A common problem is that Duolingo presents snippets of sentences that, in the real world, would be embedded in a conversational context. For example, the phrase in question (i.e., it is not a sentence per se), can make sense is the context has addressed previous epochs. But one needs the context, so that the"ET" signals a response to a previous speaker's reference to another epoch than the present one. Since I could not know that such a response was occurring in the phrase I heard, the "Ay" sound did not suggest "Et" for the obvious reason. Normally a sentence does not begin with "And"/"Et". All that I could think of was the subjunctive of "avoir"--which, of course, did not good. In short, it would be better for Duolingo at the 11-12 level and below to stick with sentence structures as they are conventionally defined. When instead presenting "sentence fragments" of the kind common is spoken but not in writing, Duolingo should alert the student to the fact that a phrase, not a complete sentence, is being presented.
i thought a with accent is "to", not in, but "en" is indeed "in". Is it wrong?
French prepositions do not translate directly or consistently to English. I write "en français," (in French), but my husband is "dans la maison" (in the house). En can sort of mean, "of," as well, as in "une ceinture en cuir" (a leather belt, or more directly, "a belt of leather). Then, I live "à Chicoutimi" ("in Chicoutimi," which is a city, and you always use the preposition "à" with cities), but I live "au Québec," while my in-laws live "en Ontario" (au/en is used for provinces, based on masc/fem - or "en" if it starts with a vowel). Like many things in French, it takes a while to get a feel for which to use in which instances. I'm sure I'll be conversational in French long before I quit screwing up my prepositions!

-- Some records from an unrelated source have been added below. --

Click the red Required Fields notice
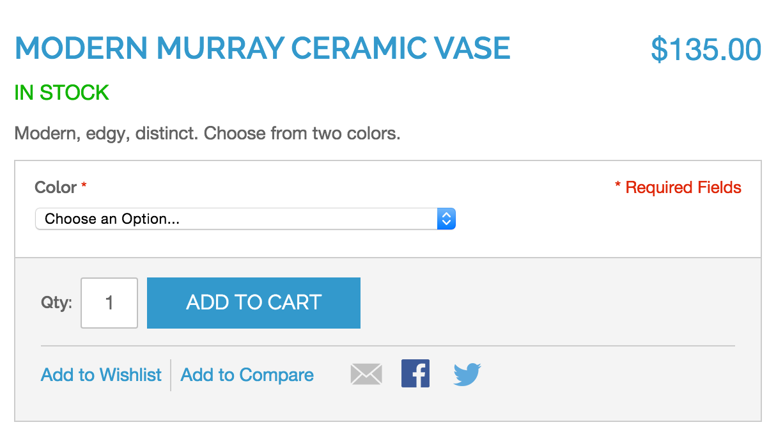This screenshot has height=436, width=776. (x=678, y=187)
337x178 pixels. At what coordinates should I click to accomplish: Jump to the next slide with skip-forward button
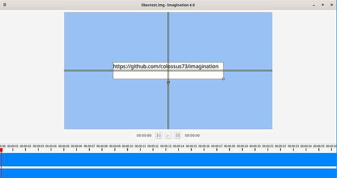click(x=177, y=135)
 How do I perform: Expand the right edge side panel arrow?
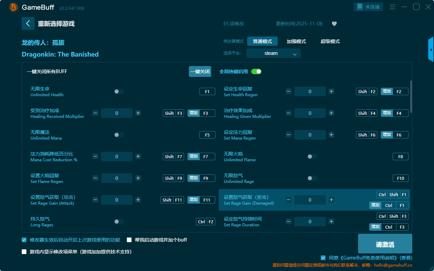click(x=431, y=50)
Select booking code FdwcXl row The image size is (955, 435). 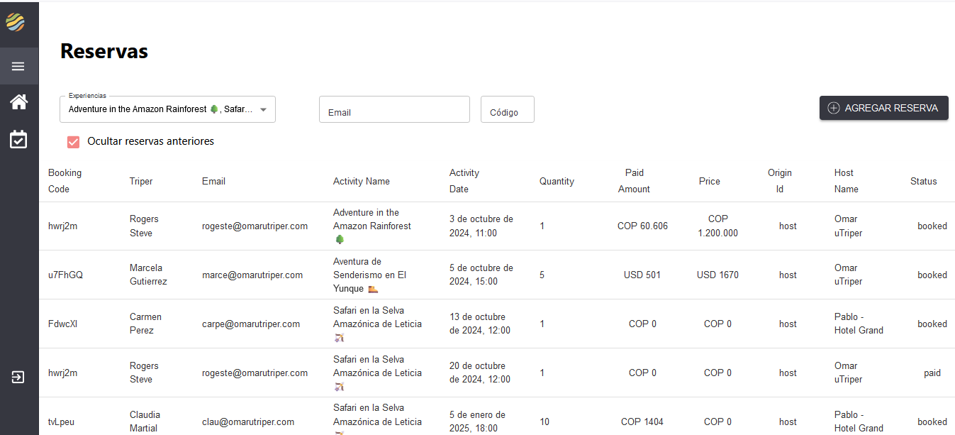tap(62, 324)
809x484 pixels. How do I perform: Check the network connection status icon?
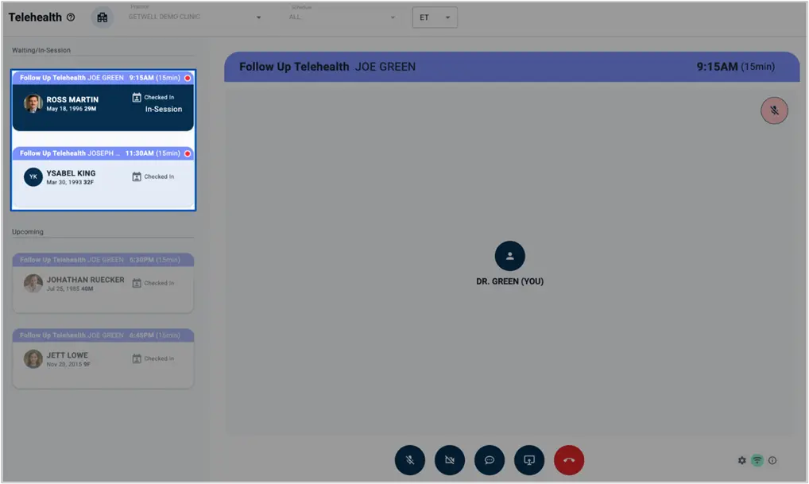pyautogui.click(x=757, y=460)
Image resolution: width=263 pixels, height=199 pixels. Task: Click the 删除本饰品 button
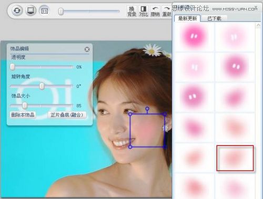click(23, 115)
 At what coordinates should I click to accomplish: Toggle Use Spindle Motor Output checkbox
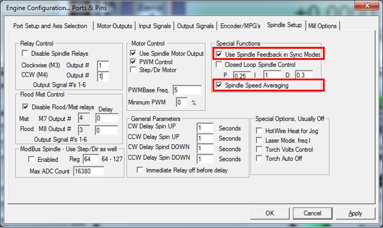click(133, 53)
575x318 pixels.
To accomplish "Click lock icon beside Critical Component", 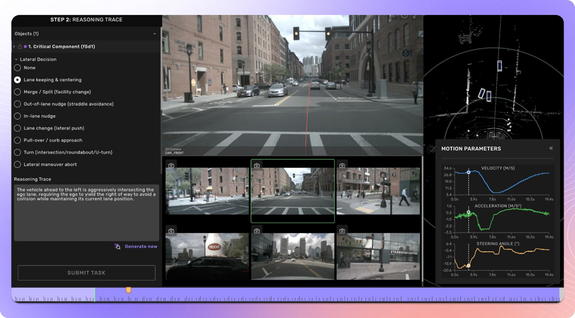I will point(20,47).
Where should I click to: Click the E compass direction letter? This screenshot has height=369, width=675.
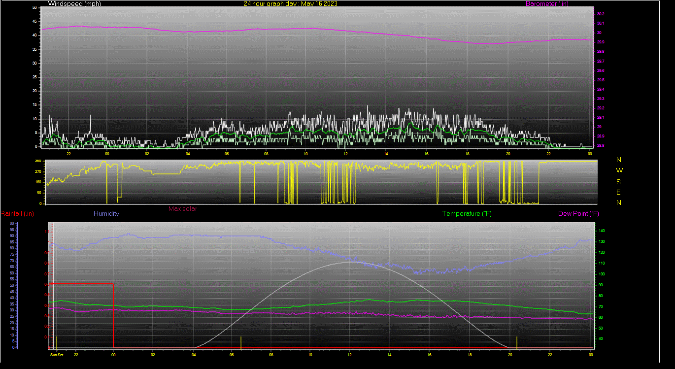tap(619, 192)
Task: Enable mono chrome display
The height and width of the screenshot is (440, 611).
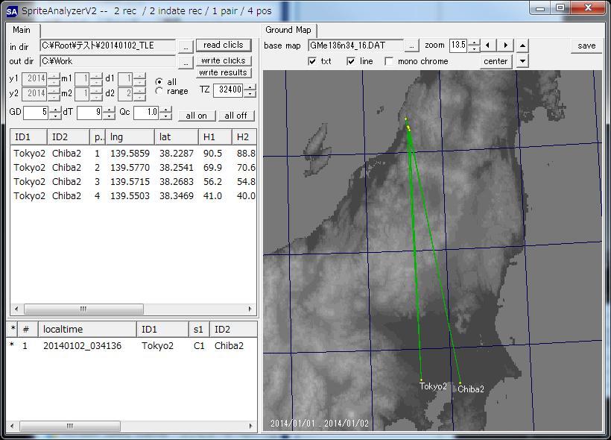Action: [x=389, y=61]
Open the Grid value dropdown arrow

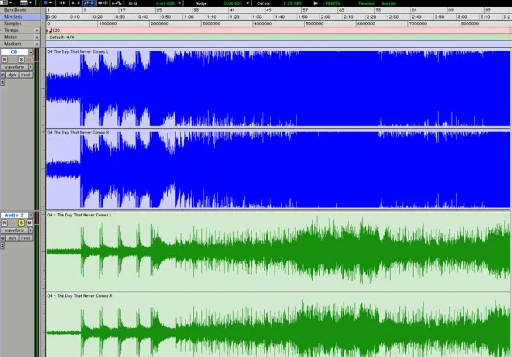pos(179,3)
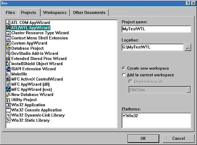Select the ATL COM AppWizard icon
The image size is (197, 145).
point(9,23)
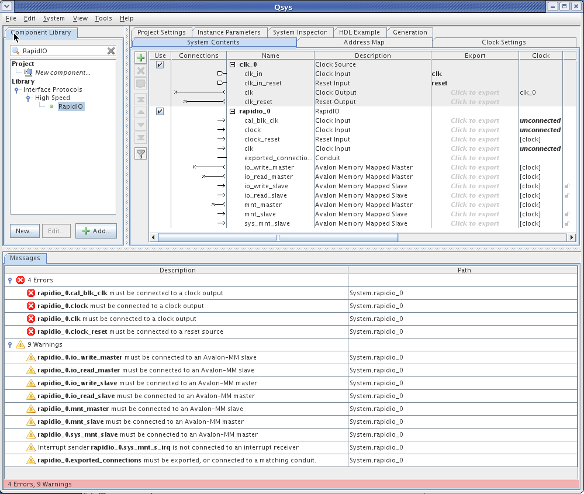Screen dimensions: 584x494
Task: Collapse the 4 Errors message group
Action: (x=10, y=281)
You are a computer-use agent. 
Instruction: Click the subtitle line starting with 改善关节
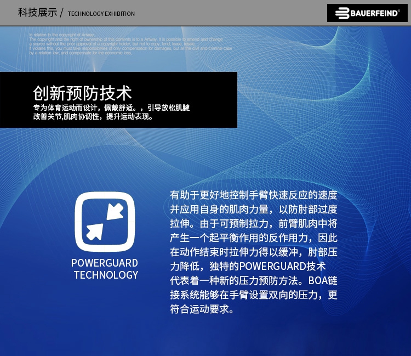click(93, 116)
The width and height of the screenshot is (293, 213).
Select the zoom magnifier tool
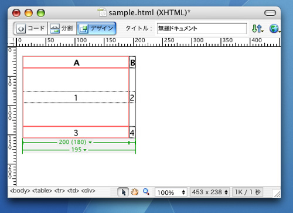(146, 192)
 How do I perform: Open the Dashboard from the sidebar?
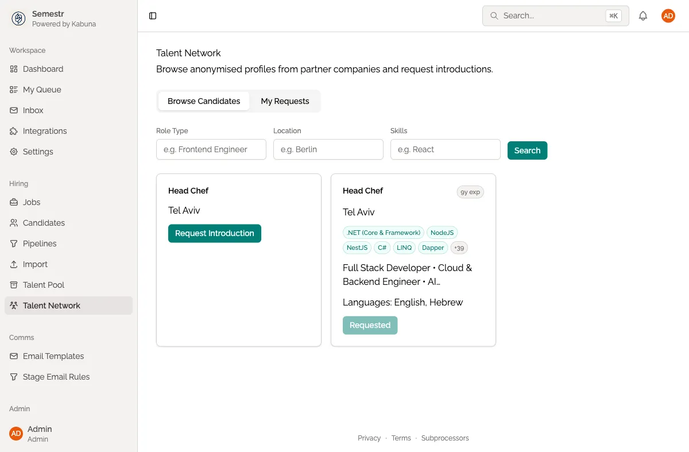click(x=42, y=69)
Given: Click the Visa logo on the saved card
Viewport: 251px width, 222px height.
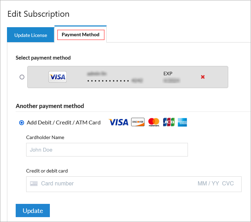Looking at the screenshot, I should pyautogui.click(x=58, y=77).
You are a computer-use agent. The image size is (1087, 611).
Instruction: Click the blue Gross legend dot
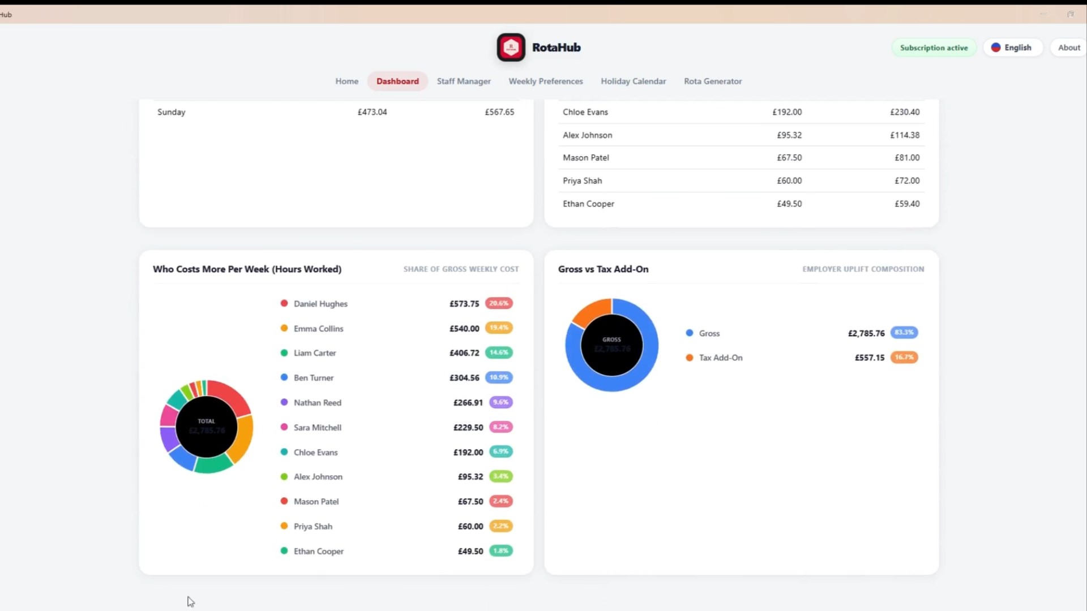(690, 333)
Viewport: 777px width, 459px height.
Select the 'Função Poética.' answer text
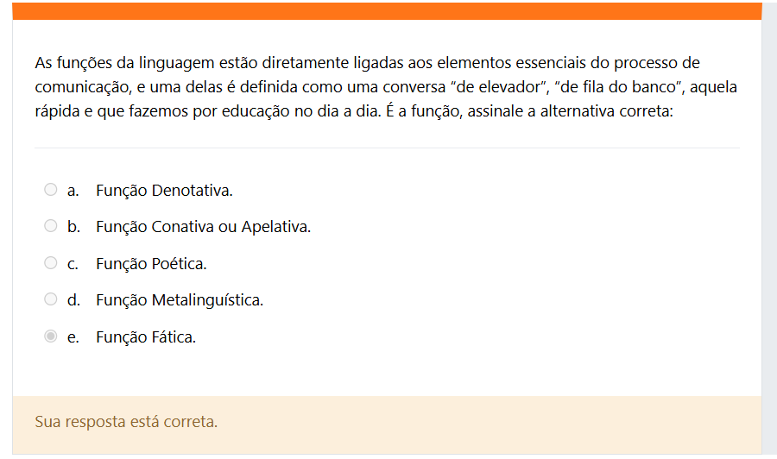point(151,263)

That cleared a lot up for me Meg, but it brought up a question. Do the names of the provinces, days of the week have their own specific gendre? I ask because my entire first year university French class was unaware of chatte and chienne. And we all had high school French under our belts. High school was in the 70's
Days of the week, months, and seasons are all masculine. Provinces vary, and you just have to learn them "par coeur." I know Québec is masculine, as is Ontario, though you use "en" instead of "au" because it begins with a vowel. Nouveau Brunswick is masculine, while Nouvelle Écosse is feminine. Pretty sure Colombie Brittanique is feminine. (My spelling may be bad, as I'm typing from memory.) The others, I don't remember. And don't hold me to all of this 100%. I'm still learning and making a lot of mistakes, though je suis un cours de français qui est vraiment magnifique here in Québec. I think species of trees, in general, are also masculine. There are some tricks you can learn to more effectively guess gender, but there are always exceptions to the guidelines. I can guess the gender of a given word with about 70% accuracy based on whether the word "looks" masculine or feminine. http://french.about.com/od/grammar/a/genderpatterns.htm
In a French class I took (in Canada) my professor said that with provinces and countries, names ending with an E are (very nearly, with exceptions such as Mexique) always feminine, and any other ending letter denotes masculinity. Obviously, this doesn't go for all nouns, but it's a helpful trick when discussing places.
How do you pronounce "et"? The audio sounded like "ee" which could be "y" in French (although that would make no sense). I thought "et" was more like "eh" in English.
Maybe this can help you http://translate.google.com/#fr/en/Et%20%C3%A0%20notre%20%C3%A9poque%20%3F
checked google out.They pronounce it-eh- as Schallioi suggests also in previous lessons it has always been pronounced-eh
I think it's a regional thing where some speakers will pronounce 'et' as 'ee' before a vowel. It's hard to confirm since all French textbooks say that 'et' is always pronounced 'ay', but I've found that Forvo is a good source to hear subtle regional differences.
http://www.forvo.com/word/j%27ai_vingt-et-un_ans This phrase has 'et' pronounced both 'ay' and 'ee', and
http://www.forvo.com/word/vingt-et-un has just 'et' pronounced as 'ee'
Can somebody explain the context for this phrase? When the heck would "And in our time" ever be used?
Personally, I'd rather use "And nowadays ?"
So, imagine someone has just made a presentation about, say, work conditions in European mines in the 19th century. You could ask afterwards, "And nowadays ? Is it better? How's the situation elsewhere, in Africa or Asia ?"
"Et à notre époque ? C'est mieux ? Comment est la situation ailleurs, en Afrique ou en Asie ?"
Does "and in our time" and "and at our time" not mean the same thing in English? I'm a native speaker and I feel like if I say these things, they would both mean the same thing, no?
If i was referring to our time as our era, or period off history, or like using 'nowadays' (which i think is what 'notre époque' refers to?) I would say 'IN' our time. I wouldn't normally say "at our time".... unless maybe i was talking about a time of day. For example, "let's meet AT our regular time."
"In our time period" could be the 21st century. "In our time" could encompass multiple time periods. You got too specific.